→ **Rows of pointing data**
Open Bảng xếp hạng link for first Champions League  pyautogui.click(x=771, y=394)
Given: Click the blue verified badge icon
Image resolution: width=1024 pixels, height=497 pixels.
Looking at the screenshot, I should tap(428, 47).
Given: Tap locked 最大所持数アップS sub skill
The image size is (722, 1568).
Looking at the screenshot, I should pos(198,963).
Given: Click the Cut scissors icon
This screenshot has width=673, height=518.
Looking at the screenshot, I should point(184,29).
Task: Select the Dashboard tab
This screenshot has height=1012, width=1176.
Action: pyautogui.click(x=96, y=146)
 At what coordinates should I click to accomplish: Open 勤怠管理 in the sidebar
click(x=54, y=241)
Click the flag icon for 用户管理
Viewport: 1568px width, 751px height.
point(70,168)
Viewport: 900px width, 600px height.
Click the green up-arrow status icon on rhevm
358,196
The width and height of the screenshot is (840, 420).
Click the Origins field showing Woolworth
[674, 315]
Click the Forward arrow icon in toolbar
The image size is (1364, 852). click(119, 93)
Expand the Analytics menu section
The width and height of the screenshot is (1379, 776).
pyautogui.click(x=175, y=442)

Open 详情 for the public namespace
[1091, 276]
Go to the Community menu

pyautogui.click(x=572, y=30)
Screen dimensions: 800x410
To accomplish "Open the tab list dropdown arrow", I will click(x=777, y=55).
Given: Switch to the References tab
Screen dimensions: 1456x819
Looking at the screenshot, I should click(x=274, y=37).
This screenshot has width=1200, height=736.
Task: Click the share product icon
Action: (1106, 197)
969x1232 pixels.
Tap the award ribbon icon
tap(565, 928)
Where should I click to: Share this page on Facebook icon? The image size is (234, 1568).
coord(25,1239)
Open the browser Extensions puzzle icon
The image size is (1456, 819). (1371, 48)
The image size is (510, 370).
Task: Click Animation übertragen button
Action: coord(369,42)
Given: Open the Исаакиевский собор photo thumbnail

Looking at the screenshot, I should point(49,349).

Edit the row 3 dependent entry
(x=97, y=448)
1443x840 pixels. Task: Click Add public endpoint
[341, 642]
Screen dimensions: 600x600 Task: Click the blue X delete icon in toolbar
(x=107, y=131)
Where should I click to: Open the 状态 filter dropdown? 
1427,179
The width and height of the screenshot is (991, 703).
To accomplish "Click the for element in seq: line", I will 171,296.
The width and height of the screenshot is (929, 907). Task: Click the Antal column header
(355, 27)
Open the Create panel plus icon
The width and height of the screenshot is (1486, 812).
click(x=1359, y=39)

→ **The request**
Select every line of the items that contains the string "Viewport", matching its case exactly.

→ **Finished task**
Viewport: 1568px width, 751px height.
Viewport: 900px width, 600px height.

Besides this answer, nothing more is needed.